→ TEXTO EM ESTUDO:
== == ==

A verdade é que os casos de Covid-19 mais que triplicaram desde o dia 24 de dezembro. As ambulâncias esperam em filas intermináveis às portas das urgências hospitalares, com os profissionais a se deslocarem a elas para observarem doentes que não cabem nos corredores. Por todo o país se relatam histórias do autêntico caos em cenário de guerra que se vive. Todos nós conhecemos alguém infetado pelo vírus, quer a nível familiar, quer a nível laboral, tornando-se o problema cada vez mais real e menos numérico, com o medo a fazer-se sentir de novo, perante o óbvio.


Num volume como o que temos hoje, é simplesmente impossível garantir o cuidado de todos, muito menos o tratamento atento e de qualidade a todos. O aumento absurdo dos números de infeção por Covid faz aumentar os números brutos de doentes graves e com necessidade de internamento, que fazem esgotar recursos materiais e humanos, ocupam vagas difíceis de ceder pela necessidade de isolamento e grande demora na cura, ficando também os doentes não Covid por tratar e diagnosticar.


É certo que estamos todos cansados, fartos, exaustos. Estamos todos a desejar que tudo isto mude, passe, que nos voltemos a abraçar com sorrisos e a rodopiar alegres nas pistas de dança. Que se passeie, que se viaje sem medo, que se explore sem receio. Mas não podemos agora vacilar. Como sociedade, temos de nos ajudar uns aos outros e neste momento, a forma mais simples de o fazer é com a evicção total de contactos. Ficar em casa, sempre que possível. Restringir os convívios a quem connosco partilha as quatro paredes e reforçar as medidas preventivas quando houver convívio necessário, com o uso obrigatório da máscara em todas as situações e circunstâncias. Só contendo e travando a pandemia, só achatando novamente a curva, iremos conseguir recuperar também a componente económica, política, educacional e psicossocial que se afunda a pico a cada dia que passa com o prolongar deste caos.

== == ==

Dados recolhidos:

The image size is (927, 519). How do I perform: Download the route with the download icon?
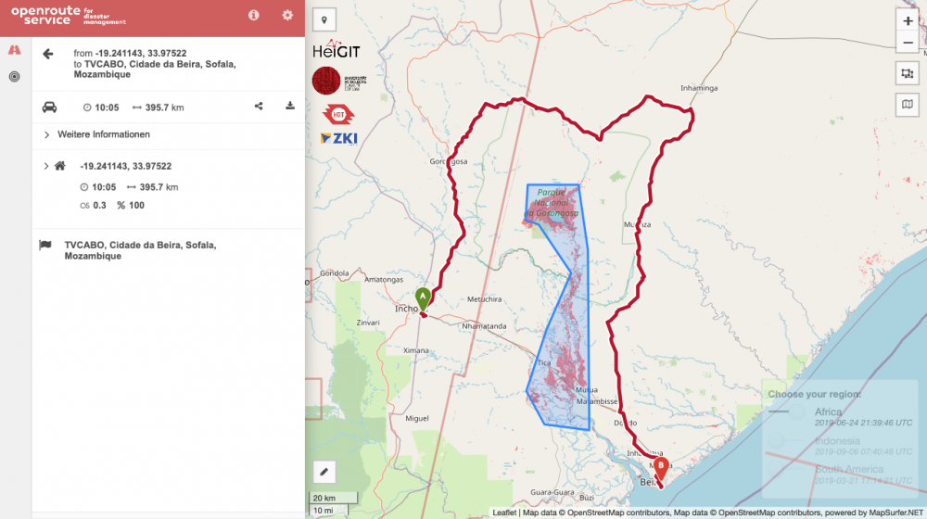coord(290,107)
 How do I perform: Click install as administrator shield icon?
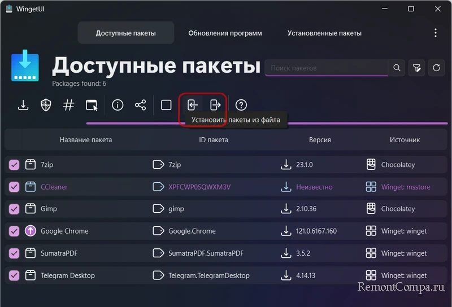pos(46,105)
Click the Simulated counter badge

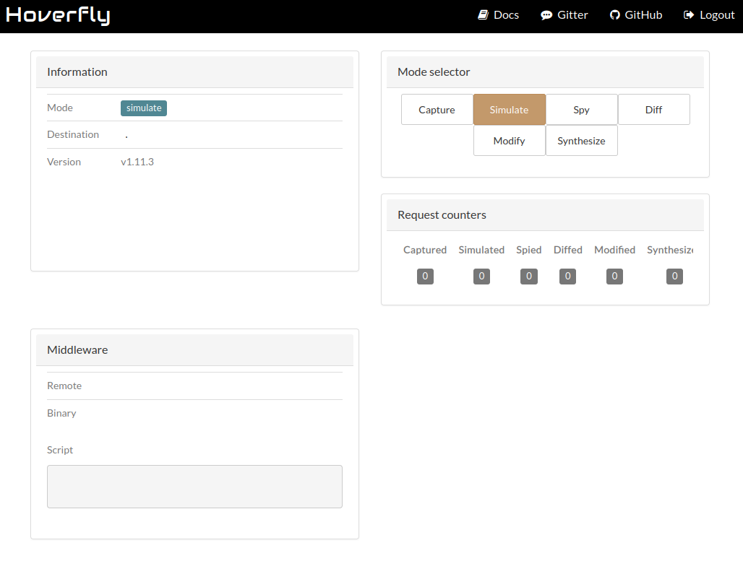tap(481, 277)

== == ==

→ O QUE SE PEDE:
Transcreva, por favor, o trecho do texto sobre a Covid-19 que vai de "É certo que" a "prolongar deste caos.". Os dados não fazem falta.

→ A SUA SOLUÇÃO:
É certo que estamos todos cansados, fartos, exaustos. Estamos todos a desejar que tudo isto mude, passe, que nos voltemos a abraçar com sorrisos e a rodopiar alegres nas pistas de dança. Que se passeie, que se viaje sem medo, que se explore sem receio. Mas não podemos agora vacilar. Como sociedade, temos de nos ajudar uns aos outros e neste momento, a forma mais simples de o fazer é com a evicção total de contactos. Ficar em casa, sempre que possível. Restringir os convívios a quem connosco partilha as quatro paredes e reforçar as medidas preventivas quando houver convívio necessário, com o uso obrigatório da máscara em todas as situações e circunstâncias. Só contendo e travando a pandemia, só achatando novamente a curva, iremos conseguir recuperar também a componente económica, política, educacional e psicossocial que se afunda a pico a cada dia que passa com o prolongar deste caos.